Microfossielen zijn microscopisch kleine fossiele overblijfselen van organismen die tussen de 0,001 mm en 1 mm groot zijn. Ze kunnen geobserveerd worden met een lichtmicroscoop of een elektronenmicroscoop. Macrofossielen kunnen met het blote oog of met een vergrootglas bekeken worden.
Microfossielen kunnen complete organismen zijn zoals prokaryoten met als voorbeeld de cyanobacteriën. Het kunnen ook eencellige eukaryoten zijn zoals de foraminifera of delen daarvan zoals de kalkplaatjes of coccolieten van de coccolithoforen. Het kan ook gaan om delen van grotere dieren of planten zoals kleine tanden of sporen van schimmels en planten.

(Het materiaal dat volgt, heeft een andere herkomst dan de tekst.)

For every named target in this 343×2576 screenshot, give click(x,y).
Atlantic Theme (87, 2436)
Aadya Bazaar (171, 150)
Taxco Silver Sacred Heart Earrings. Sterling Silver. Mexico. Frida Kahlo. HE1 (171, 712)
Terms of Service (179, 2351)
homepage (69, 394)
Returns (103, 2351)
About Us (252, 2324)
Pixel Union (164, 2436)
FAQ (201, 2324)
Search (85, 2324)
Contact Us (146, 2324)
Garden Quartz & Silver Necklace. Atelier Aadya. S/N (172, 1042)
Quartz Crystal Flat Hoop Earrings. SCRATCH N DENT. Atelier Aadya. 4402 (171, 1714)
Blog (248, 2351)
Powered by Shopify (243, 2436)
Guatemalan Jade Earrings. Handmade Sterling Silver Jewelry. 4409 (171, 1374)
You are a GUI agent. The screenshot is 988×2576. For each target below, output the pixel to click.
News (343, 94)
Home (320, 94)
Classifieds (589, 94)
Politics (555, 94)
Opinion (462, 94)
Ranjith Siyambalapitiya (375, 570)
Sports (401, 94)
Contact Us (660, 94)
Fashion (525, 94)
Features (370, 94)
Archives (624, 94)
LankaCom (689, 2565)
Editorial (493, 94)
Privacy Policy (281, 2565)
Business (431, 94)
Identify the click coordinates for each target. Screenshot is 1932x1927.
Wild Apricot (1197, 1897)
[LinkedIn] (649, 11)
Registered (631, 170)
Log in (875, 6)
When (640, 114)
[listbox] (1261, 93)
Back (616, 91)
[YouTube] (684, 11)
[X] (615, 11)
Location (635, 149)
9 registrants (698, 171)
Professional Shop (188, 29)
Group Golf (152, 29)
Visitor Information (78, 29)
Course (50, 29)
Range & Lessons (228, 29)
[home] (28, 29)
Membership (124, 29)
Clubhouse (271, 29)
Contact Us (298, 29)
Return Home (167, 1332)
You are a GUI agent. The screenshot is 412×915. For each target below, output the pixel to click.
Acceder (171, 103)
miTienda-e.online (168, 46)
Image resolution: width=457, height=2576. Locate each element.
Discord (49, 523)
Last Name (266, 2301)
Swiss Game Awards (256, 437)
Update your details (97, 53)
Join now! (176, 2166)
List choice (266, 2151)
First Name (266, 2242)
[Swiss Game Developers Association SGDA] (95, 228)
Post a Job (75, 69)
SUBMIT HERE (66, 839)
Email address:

Microfossielen met een exoskelet zoals de coccolithoforen en de foraminifera, dragen als zodanig bij aan de sedimenten en kunnen kalkstenen rotsen vormen, zoals de krijtrotsen van Dover. Andere microfossielen, die geen exoskelet bezitten, kunnen ook een soort afzettingen vormen, zoals de stromatolieten. Deze bestaan uit biofilmen of bacteriële matten gevormd door cyanobacteriën. Behalve voor de micropaleontologie, zijn de microfossielen ook zeer belangrijk voor de biostratigrafie, waarbij gesteenten ten opzichte van elkaar gedateerd kunnen worden. Ze zijn ook van groot belang voor de bestudering van het paleoklimaat.